:: DATA TO PROCESS ::
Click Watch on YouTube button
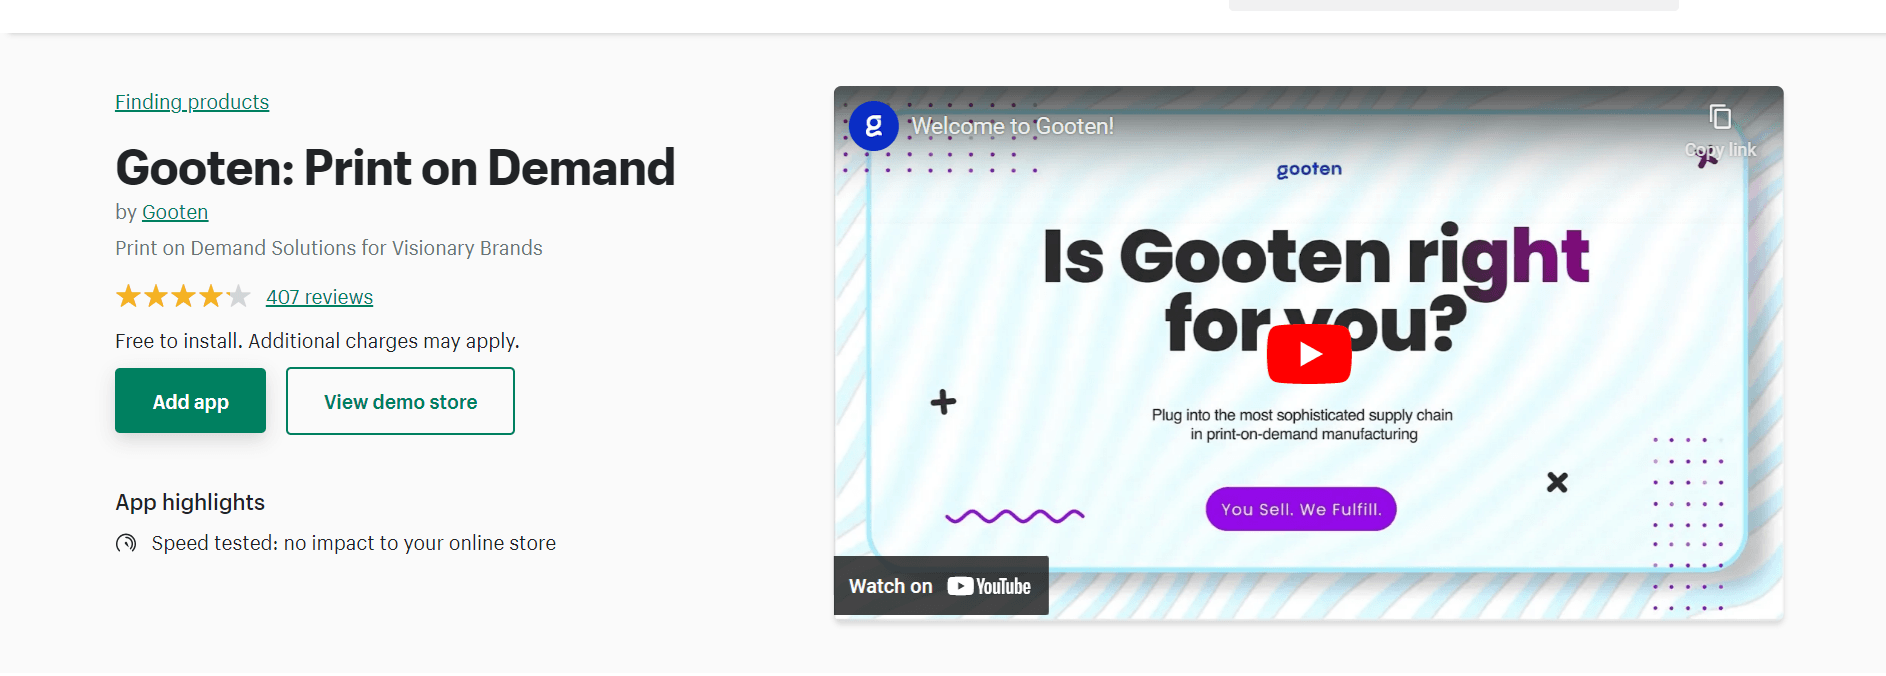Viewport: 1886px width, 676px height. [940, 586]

--

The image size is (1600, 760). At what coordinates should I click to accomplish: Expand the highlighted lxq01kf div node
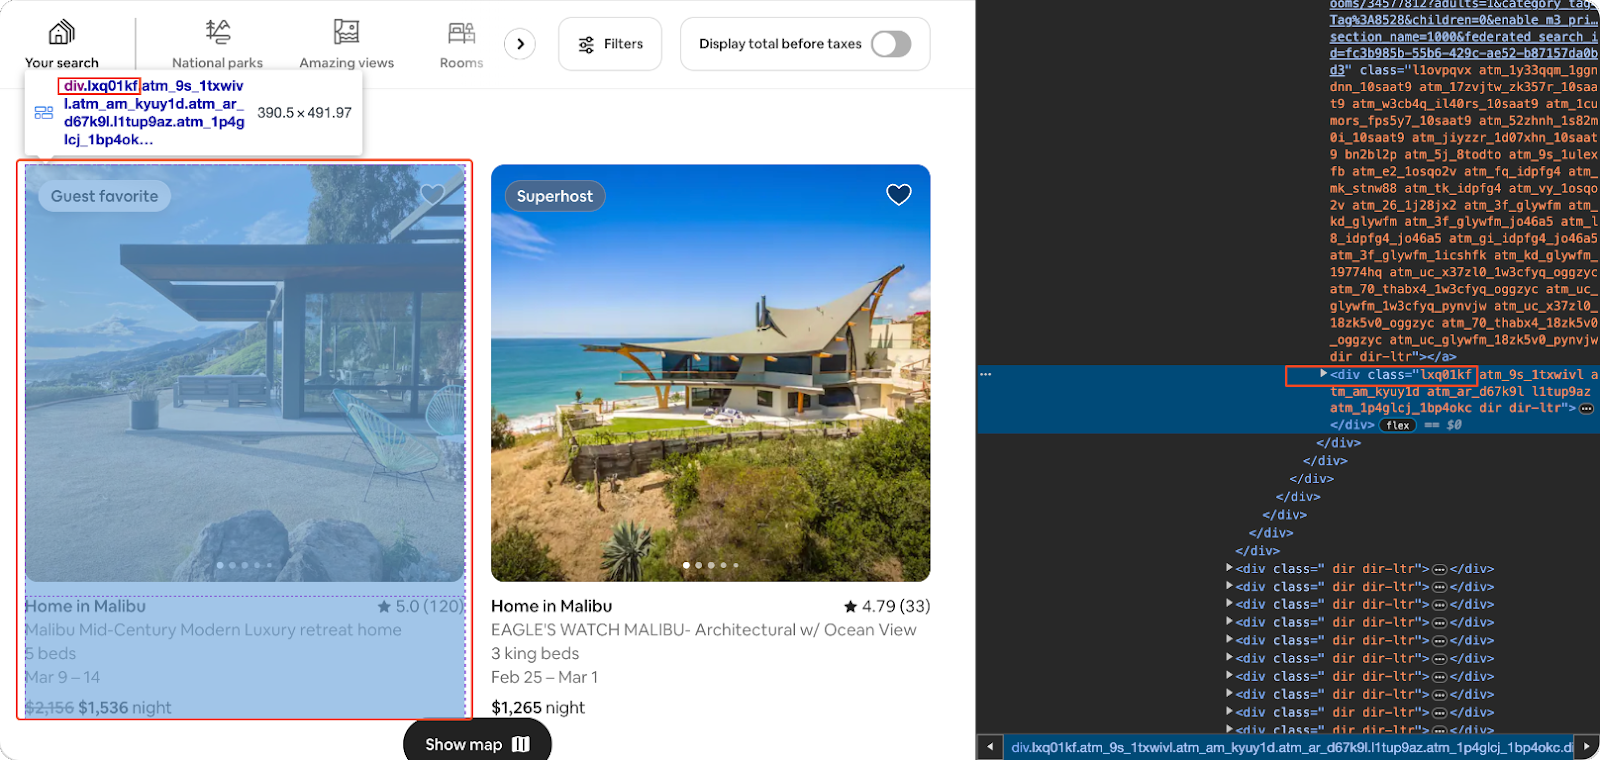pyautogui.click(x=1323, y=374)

==

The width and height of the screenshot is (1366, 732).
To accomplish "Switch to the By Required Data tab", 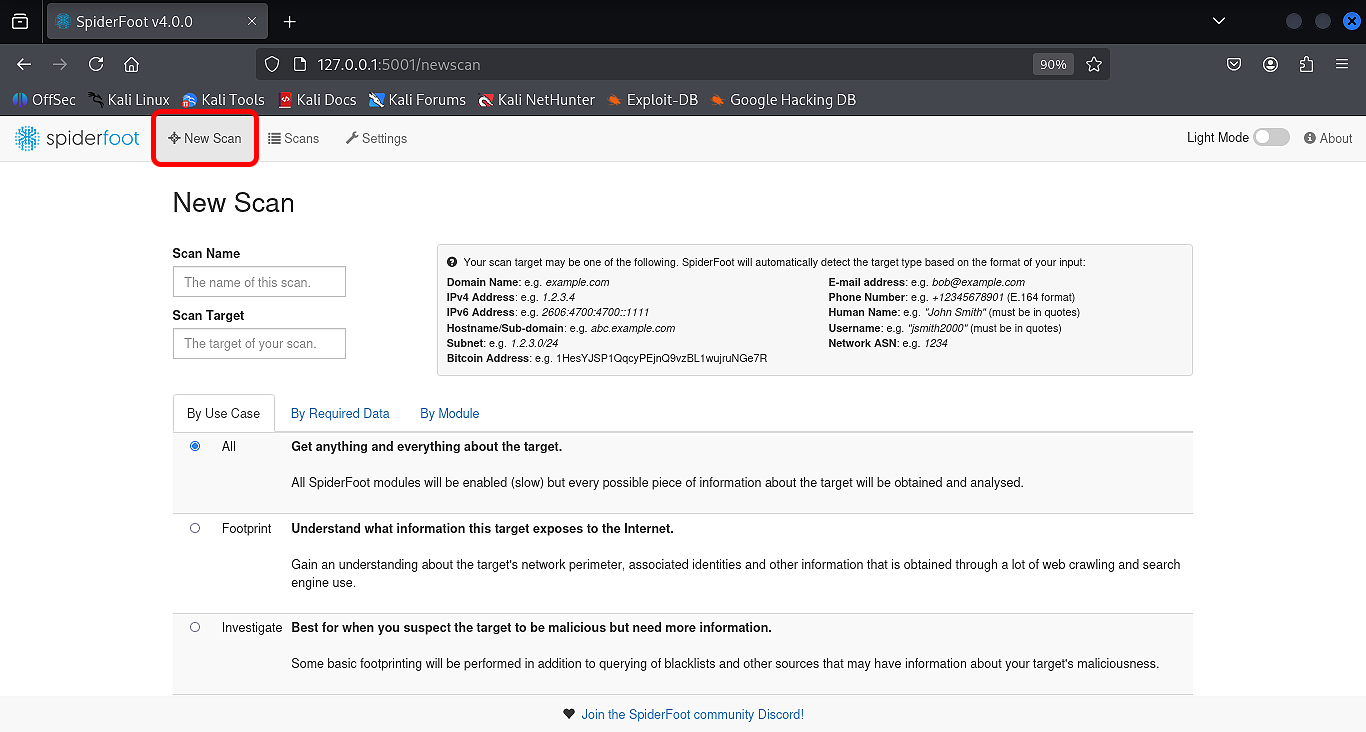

:: EXERCISE DETAILS ::
Within the listing above, copy exactly the lines that start at the one with "The width and" and continue through the one with "the By Required". Omit pictures.

:: YOUR RESPONSE ::
The width and height of the screenshot is (1366, 732).
To accomplish "Switch to the By Required Data tab", 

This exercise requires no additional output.